[Exercise description]:
The listing below should be reproduced exactly, with the pictures omitted.

□ □ □ □

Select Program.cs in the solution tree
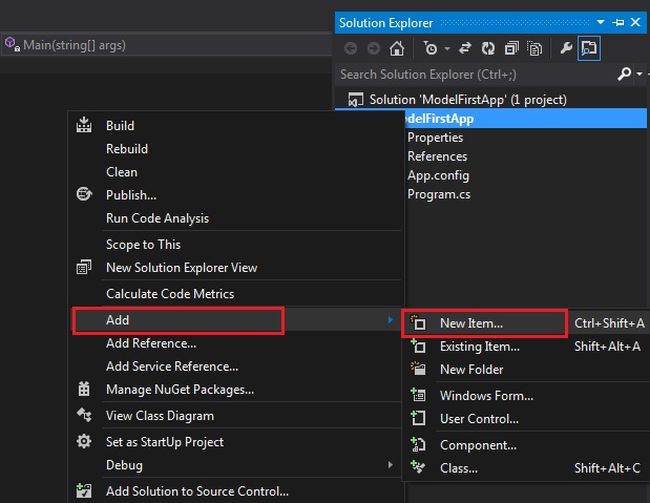650x503 pixels. (x=438, y=194)
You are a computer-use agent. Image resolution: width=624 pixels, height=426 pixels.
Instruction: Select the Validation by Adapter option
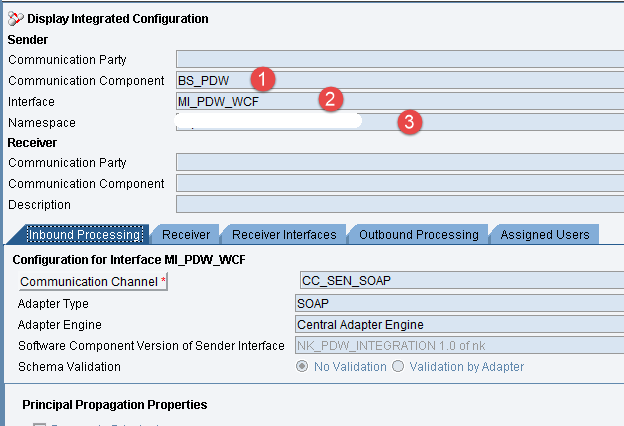[x=399, y=367]
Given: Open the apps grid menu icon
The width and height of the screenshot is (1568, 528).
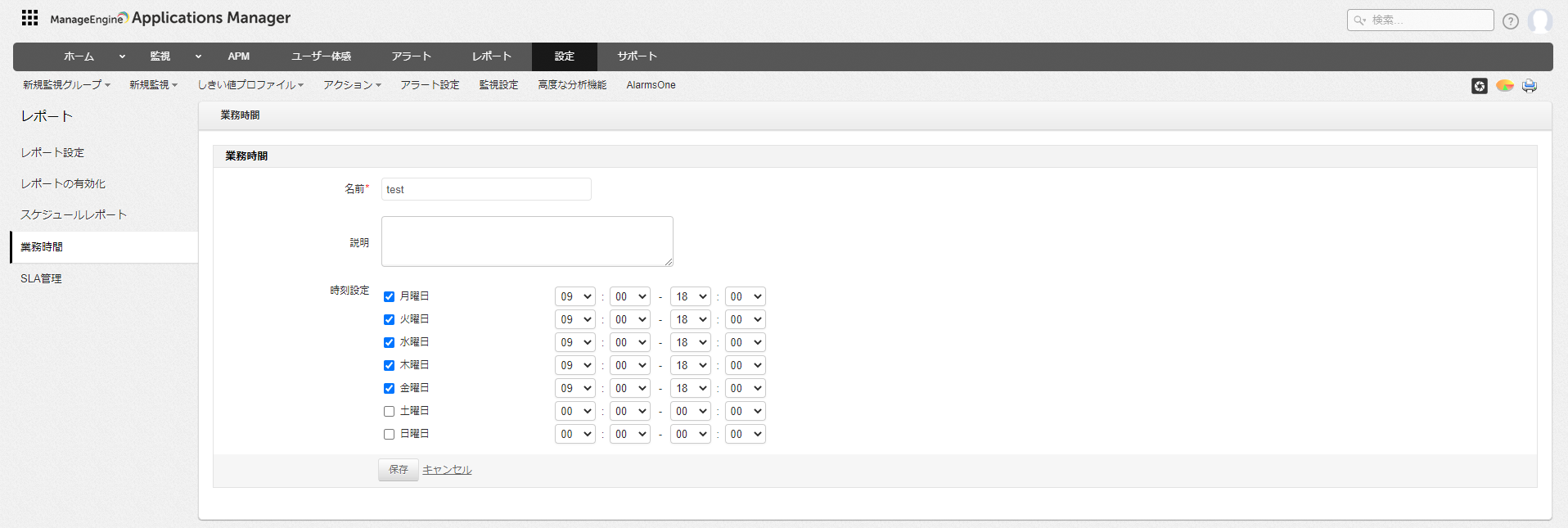Looking at the screenshot, I should coord(29,17).
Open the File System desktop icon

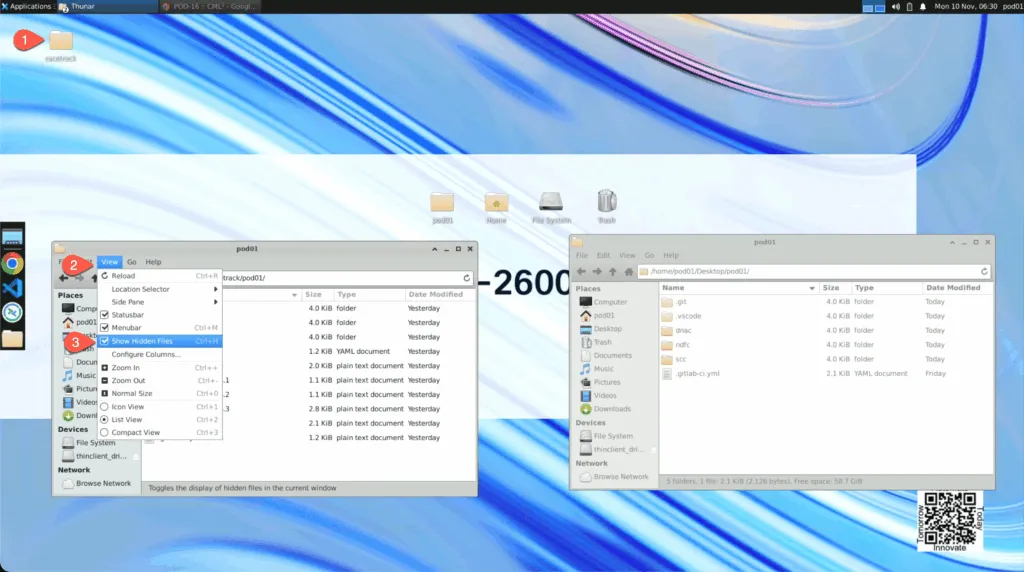551,203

□ □ □ □

[Response]:
Select Program.cs in the solution tree
650x503 pixels. (x=438, y=194)
You are a computer-use agent. Image resolution: width=624 pixels, height=426 pixels.
Instruction: Select the Validation by Adapter option
[x=399, y=367]
Given: Open the apps grid menu icon
The width and height of the screenshot is (1568, 528).
Looking at the screenshot, I should coord(29,17).
Open the File System desktop icon

551,203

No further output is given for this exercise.